To convert the Quick Start example to a MWE,

simple_model = @stochastic_model begin
    @stage 1 begin
        @parameters begin
            b = [40, 20]
            c = [100, 150]
        end
        @decision(model, x[i = 1:2])
        @objective(model, Min, sum(c[i]*x[i] for i in 1:2))
        @constraint(model, sum(x[i] for i in 1:2) <= 120)
        @constraint(model, [i = 1:2], x[i] >= b[i])
    end
    @stage 2 begin
        @uncertain q₁ q₂ d₁ d₂
        @variable(model, 0 <= y₁ <= d₁)
        @variable(model, 0 <= y₂ <= d₂)
        @objective(model, Max, q₁*y₁ + q₂*y₂)
        @constraint(model, 6*y₁ + 10*y₂ <= 60*x[1])
        @constraint(model, 8*y₁ + 5*y₂ <= 80*x[2])
    end
end

ξ₁ = Scenario(q₁ = 24.0, q₂ = 28.0, d₁ = 500.0, d₂ = 100.0, probability = 0.4)
ξ₂ = Scenario(q₁ = 28.0, q₂ = 32.0, d₁ = 300.0, d₂ = 300.0, probability = 0.6)

julia> sp_lshaped = instantiate(simple_model, [ξ₁, ξ₂], optimizer = LShaped.Optimizer)

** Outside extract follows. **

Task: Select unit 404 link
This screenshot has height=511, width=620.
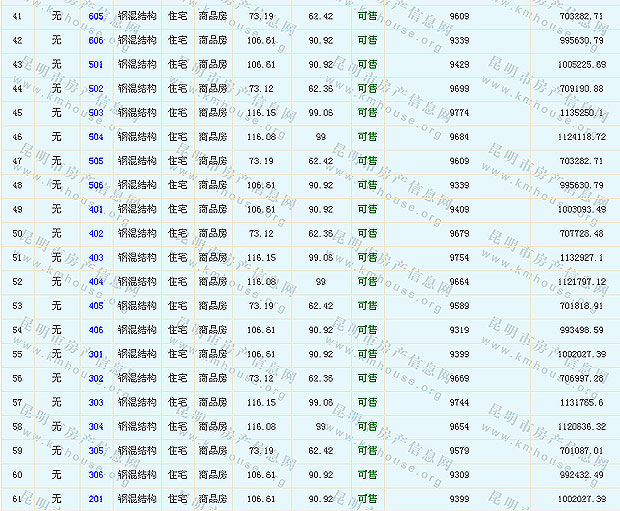Action: pyautogui.click(x=96, y=283)
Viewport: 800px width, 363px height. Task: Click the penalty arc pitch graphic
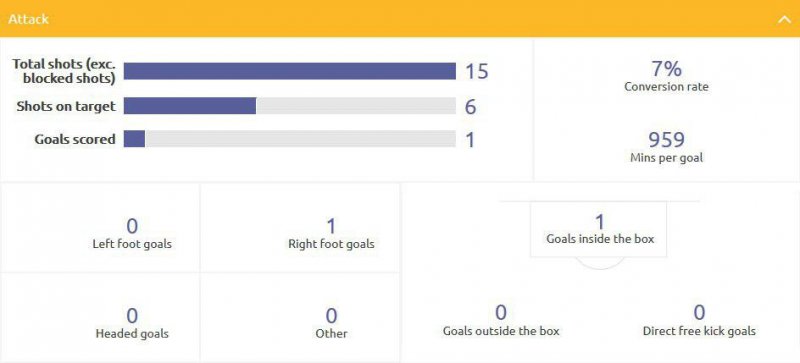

would give the following error on master:

ERROR: type #decision has no field scalar_variables
Stacktrace:
 [1] getproperty(::Function, ::Symbol) at ./Base.jl:33
 [2] add_variable(::Model, ::VariablesConstrainedOnCreation{StochasticPrograms.MultipleKnownSet{Float64},VectorShape,ScalarVariable{Float64,Float64,Float64,Float64}}, ::Array{String,1}) at /Users/ryanwalker/.julia/dev/StochasticPrograms/src/types/decisions/macros.jl:68
 [3] #4 at /Users/ryanwalker/.julia/packages/JuMP/YXK4e/src/macros.jl:79 [inlined]
 [4] (::var"#4#14")(::Model, ::NamedTuple{(),Tuple{}}) at ./none:0
 [5] generate_vertical!(::StochasticPrograms.ScenarioProblems{Scenario{NamedTuple{(:q₁, :q₂, :d₁, :d₂),NTuple{4,Float64}}}}, ::var"#4#14", ::var"#12#22", ::NamedTuple{(),Tuple{}}, ::NamedTuple{(),Tuple{}}, ::Decisions, ::Nothing) at /Users/ryanwalker/.julia/dev/StochasticPrograms/src/methods/vertical/generation.jl:65
 [6] generate!(::StochasticProgram{2,Tuple{StochasticPrograms.Stage{NamedTuple{(),Tuple{}}},StochasticPrograms.Stage{NamedTuple{(),Tuple{}}}},VerticalStructure{2,1,Tuple{StochasticPrograms.ScenarioProblems{Scenario{NamedTuple{(:q₁, :q₂, :d₁, :d₂),NTuple{4,Float64}}}}}}}, ::VerticalStructure{2,1,Tuple{StochasticPrograms.ScenarioProblems{Scenario{NamedTuple{(:q₁, :q₂, :d₁, :d₂),NTuple{4,Float64}}}}}}, ::Int64) at /Users/ryanwalker/.julia/dev/StochasticPrograms/src/methods/vertical/generation.jl:40
 [7] generate! at /Users/ryanwalker/.julia/dev/StochasticPrograms/src/methods/vertical/generation.jl:6 [inlined]
 [8] generate!(::StochasticProgram{2,Tuple{StochasticPrograms.Stage{NamedTuple{(),Tuple{}}},StochasticPrograms.Stage{NamedTuple{(),Tuple{}}}},VerticalStructure{2,1,Tuple{StochasticPrograms.ScenarioProblems{Scenario{NamedTuple{(:q₁, :q₂, :d₁, :d₂),NTuple{4,Float64}}}}}}}) at /Users/ryanwalker/.julia/dev/StochasticPrograms/src/methods/generation.jl:92
 [9] instantiate(::StochasticModel{2,Tuple{StageParameters{NamedTuple{(),Tuple{}}},StageParameters{NamedTuple{(),Tuple{}}}}}, ::Array{Scenario{NamedTuple{(:q₁, :q₂, :d₁, :d₂),NTuple{4,Float64}}},1}; instantiation::StochasticPrograms.UnspecifiedInstantiation, optimizer::Type{T} where T, defer::Bool, direct_model::Bool, kw::Base.Iterators.Pairs{Union{},Union{},Tuple{},NamedTuple{(),Tuple{}}}) at /Users/ryanwalker/.julia/dev/StochasticPrograms/src/methods/api.jl:37
 [10] top-level scope at REPL[22]:1

With this change, I get the expected behavior

julia> sp_lshaped = instantiate(simple_model, [ξ₁, ξ₂], optimizer = LShaped.Optimizer)
Stochastic program with:
 * 2 decision variables
 * 2 scenarios of type Scenario
Structure: Vertical
Solver name: L-shaped with disaggregate cuts

I haven't had any issues since going forward with this change locally, so hopefully it really is a simple fix!